La questione del populismo, al di là del campo che esso perimetra e che altri intendono come spazio per battaglie di egemonia (che andrebbero comunque praticate con elasticità e realismo), ci sembra prestarsi prima di tutto a una lettura sintomatica. È un modo per porre al centro dell’attenzione la crisi strutturale in cui versa la rappresentanza politica e la domanda urgente di effettiva partecipazione che la innesca e attraversa, e di cui appunto i populismi ci appaiono come macroscopica sintomatologia. Se il populismo è da leggersi all’interno della cornice di crisi profonda che attraversa la democrazia rappresentativa, non pare però articolarsi come un tentativo di rottura del meccanismo elettorale o come una critica generale della logica stessa della rappresentanza. Sembra invece darsi, da un lato, come una rivendicazione di maggiore visibilità e di riconoscimento, come desiderio di Stato e d’integrazione nello Stato a fronte di una distanza dalle istituzioni, quest’ultima percepita come sempre più marcata.
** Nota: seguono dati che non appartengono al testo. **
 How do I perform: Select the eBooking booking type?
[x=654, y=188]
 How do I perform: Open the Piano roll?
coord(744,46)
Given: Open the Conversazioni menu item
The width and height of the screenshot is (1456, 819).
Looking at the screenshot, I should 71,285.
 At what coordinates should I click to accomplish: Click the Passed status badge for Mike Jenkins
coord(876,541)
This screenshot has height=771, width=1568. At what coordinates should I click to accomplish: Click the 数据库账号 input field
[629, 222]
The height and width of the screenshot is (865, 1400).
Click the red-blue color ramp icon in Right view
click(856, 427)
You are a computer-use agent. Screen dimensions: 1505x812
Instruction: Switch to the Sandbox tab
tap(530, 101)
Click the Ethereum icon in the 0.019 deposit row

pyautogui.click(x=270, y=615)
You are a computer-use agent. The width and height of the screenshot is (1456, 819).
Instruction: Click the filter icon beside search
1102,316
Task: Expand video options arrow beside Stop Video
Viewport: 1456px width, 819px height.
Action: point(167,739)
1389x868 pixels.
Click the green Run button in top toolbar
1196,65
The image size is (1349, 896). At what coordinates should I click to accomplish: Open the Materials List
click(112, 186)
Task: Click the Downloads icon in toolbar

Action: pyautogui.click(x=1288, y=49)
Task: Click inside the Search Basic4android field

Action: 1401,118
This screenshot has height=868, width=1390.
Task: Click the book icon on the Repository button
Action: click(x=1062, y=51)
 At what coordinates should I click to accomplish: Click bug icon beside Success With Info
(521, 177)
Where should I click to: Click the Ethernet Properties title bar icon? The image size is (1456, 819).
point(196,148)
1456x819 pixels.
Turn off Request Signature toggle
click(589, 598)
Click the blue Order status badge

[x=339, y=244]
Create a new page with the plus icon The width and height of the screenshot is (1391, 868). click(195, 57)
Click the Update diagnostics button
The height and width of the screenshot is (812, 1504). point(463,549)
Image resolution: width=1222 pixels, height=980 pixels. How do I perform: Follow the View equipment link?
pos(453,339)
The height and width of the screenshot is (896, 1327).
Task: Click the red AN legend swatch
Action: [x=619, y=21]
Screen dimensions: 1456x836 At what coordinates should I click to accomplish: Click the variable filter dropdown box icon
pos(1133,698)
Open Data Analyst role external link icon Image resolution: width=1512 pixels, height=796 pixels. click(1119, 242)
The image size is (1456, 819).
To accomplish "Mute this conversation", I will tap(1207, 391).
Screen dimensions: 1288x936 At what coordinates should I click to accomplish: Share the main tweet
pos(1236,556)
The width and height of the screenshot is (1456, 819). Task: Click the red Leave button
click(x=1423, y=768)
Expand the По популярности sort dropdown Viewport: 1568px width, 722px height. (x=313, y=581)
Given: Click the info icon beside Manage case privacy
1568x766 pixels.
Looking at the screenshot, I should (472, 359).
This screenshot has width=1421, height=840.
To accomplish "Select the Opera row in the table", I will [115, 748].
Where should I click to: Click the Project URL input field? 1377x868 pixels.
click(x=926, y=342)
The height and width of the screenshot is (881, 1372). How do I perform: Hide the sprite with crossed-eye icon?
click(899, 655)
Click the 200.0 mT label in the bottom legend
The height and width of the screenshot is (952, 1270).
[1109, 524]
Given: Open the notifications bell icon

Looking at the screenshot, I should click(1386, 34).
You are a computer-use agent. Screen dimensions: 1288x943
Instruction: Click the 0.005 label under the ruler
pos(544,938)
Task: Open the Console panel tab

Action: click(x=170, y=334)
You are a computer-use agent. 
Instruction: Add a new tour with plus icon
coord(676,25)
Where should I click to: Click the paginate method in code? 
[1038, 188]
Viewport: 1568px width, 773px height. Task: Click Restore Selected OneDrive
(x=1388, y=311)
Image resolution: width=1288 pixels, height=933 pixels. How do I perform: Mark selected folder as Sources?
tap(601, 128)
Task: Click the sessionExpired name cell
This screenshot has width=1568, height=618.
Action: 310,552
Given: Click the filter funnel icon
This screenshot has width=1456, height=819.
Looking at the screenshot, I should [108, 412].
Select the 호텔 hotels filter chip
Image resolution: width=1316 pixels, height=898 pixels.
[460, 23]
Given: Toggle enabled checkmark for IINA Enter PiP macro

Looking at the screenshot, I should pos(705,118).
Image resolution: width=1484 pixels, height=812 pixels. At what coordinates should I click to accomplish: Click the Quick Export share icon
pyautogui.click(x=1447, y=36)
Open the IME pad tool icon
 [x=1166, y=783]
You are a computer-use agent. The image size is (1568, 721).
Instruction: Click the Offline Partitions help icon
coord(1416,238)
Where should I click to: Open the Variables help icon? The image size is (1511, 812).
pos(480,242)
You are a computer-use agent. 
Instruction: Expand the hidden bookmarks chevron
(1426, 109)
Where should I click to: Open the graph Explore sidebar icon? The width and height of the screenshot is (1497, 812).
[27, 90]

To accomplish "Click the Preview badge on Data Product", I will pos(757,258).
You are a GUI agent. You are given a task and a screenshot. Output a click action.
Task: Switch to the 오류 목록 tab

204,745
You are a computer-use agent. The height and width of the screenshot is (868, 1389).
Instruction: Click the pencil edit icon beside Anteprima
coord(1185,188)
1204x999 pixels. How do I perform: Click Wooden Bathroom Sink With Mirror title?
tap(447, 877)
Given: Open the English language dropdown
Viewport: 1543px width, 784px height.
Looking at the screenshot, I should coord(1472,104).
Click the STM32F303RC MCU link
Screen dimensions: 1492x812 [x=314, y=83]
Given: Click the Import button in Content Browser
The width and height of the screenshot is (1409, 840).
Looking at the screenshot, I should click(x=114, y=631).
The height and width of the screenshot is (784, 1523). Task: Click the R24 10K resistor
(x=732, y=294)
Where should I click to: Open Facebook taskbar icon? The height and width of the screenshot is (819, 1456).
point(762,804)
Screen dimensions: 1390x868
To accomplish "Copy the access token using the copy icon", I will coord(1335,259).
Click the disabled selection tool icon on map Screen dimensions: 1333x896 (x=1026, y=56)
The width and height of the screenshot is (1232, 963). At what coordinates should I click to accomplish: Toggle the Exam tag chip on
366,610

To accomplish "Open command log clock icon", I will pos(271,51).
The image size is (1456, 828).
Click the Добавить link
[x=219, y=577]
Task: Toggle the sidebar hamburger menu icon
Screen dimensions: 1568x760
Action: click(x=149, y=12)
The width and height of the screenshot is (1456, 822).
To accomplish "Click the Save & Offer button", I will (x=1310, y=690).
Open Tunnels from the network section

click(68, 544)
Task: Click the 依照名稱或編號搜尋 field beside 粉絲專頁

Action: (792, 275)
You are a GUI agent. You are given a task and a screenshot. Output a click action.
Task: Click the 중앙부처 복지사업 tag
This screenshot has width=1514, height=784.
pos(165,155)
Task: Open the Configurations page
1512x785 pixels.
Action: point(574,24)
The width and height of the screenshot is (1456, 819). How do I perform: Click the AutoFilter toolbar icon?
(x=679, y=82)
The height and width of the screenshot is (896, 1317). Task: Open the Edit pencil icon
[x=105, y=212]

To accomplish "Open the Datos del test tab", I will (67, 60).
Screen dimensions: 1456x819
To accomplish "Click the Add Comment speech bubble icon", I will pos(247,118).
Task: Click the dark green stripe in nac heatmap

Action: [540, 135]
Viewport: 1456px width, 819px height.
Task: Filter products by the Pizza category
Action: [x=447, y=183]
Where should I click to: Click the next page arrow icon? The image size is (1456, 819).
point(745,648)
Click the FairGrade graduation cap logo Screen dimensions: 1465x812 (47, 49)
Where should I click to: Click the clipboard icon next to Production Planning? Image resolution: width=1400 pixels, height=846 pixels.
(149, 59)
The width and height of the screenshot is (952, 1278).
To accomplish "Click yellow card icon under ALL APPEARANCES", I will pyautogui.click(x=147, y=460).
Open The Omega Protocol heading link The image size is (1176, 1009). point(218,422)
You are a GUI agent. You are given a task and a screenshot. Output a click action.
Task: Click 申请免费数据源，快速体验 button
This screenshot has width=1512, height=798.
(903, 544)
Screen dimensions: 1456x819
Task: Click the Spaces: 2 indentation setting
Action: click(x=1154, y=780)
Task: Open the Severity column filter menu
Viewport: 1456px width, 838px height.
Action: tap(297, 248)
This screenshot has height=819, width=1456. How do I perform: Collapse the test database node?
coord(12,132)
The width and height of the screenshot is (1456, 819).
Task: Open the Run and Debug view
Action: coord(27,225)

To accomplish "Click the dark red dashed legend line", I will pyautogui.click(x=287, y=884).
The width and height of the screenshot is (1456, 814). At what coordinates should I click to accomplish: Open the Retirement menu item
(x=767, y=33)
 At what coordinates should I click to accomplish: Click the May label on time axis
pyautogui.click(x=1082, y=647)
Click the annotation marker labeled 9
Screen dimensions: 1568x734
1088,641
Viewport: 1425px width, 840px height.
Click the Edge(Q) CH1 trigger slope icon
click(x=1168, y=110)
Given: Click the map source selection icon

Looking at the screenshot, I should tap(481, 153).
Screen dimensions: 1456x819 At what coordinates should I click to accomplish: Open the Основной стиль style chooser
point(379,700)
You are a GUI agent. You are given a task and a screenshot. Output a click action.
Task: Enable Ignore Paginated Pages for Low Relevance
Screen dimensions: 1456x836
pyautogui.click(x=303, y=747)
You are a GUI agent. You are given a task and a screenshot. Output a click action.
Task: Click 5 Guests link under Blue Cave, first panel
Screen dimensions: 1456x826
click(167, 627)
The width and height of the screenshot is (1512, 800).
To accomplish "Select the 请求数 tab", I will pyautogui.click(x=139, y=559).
Dall’altro, si declina spesso come virulento attacco alla “politica come professione” e parallela richiesta di assunzione del primato della “professionalità”, in nome di un’ingannevole ideologia del “merito” per cui gli attori della politica dovrebbero essere innanzitutto ed essenzialmente onesti e capaci.
Il
fatto che il discorso populista, e i populismi realmente esistenti, rimangano
questioni tutte interne alla democrazia rappresentativa – senza che venga mai
proposta una critica del meccanismo concettuale (e pratico) della logica
moderna della rappresentanza – è attestato dal continuo richiamo alla
“sovranità popolare” che, in alcune sue improbabili varianti, si declina nella
lotta contro l’Europa in una versione dal cattivo retrogusto nazionale (se non addirittura nazionalista). Sembra essere presi in un gioco tutto moderno, insomma: e non è
un caso che il sistema operativo del M5S si chiami proprio Rousseau. Ancora una
volta, appare il Potere (con la P maiuscola), e se ne dimentica la trama di cui
sono intessute le nostre relazioni, i nostri posizionamenti e i rapporti che
intratteniamo gli/le uni/e con gli/le altri/e. Sebbene si faccia continuamente
appello all’immediatezza, all’assenza di intermediazione tra la “gente” e il
Potere, non si dà già forse astrazione, se non nel leader carismatico,
quantomeno nell’ipostatizzazione di un soggetto, vuoto appunto, quale è il
“popolo”? Leggiamo questo nella marginalizzazione, anche in certi discorsi
populisti “di sinistra”, della componente migrante e delle soggettività
LGBTQIA, o nella risibile accusa di complicità con il neoliberalismo rivolta al
femminismo. E in questo appello alla democrazia diretta, come nel ricorso a
volte a un incarnato empatico, non si rischia forse di perdere la complessità
delle narrazioni che ci costituiscono?
Ma se,
premesso questo (e tenendolo sempre presente), volessimo provare ad afferrare
quegli elementi del discorso populista che risultino utilizzabili in una
prospettiva di radicale trasformazione dello “stato di cose presenti”, si
potrebbe dire che i populismi hanno il merito di rendere visibile la scissione
che separa i due corpi del popolo: da un lato, il Popolo dell’operatore
rappresentativo, l’Uno dentro cui la rappresentanza prova a costringere la
moltitudine, personificandolo in una volontà generale; dall’altro, il popolo
che la retorica populista identifica con il popolo «reale», la «gente», il
«vero» sovrano. Quest’ultimo è il popolo la cui materialità va indagata e
politicamente organizzata all’altezza di rapporti di produzione e riproduzione
sociale che non sono più quelli dell’era fordista. Chi pensa il popolo
nell’atto di tracciare la frontiera antagonista che lo oppone alle élite, ai
«politici», all’economia finanziaria del turbocapitalismo, incrociando le
braccia sulla Rust Belt, probabilmente non ha capito
che questo popolo non esiste più e che gli algoritmi globali del capitale lo
hanno smaterializzato nei bits del debito, nelle rimesse dei migranti nei paesi d’origine, nei
nodi delle reti delle grandi imprese con i loro flussi transnazionali.
Il
nostro problema, allora, è effettivamente quello di dare corpo al popolo, e
cioè di assegnare il soggetto politico alla differenza, articolandone
politicamente l’eterogeneità e di riconoscere, allo stesso modo, che le “élite”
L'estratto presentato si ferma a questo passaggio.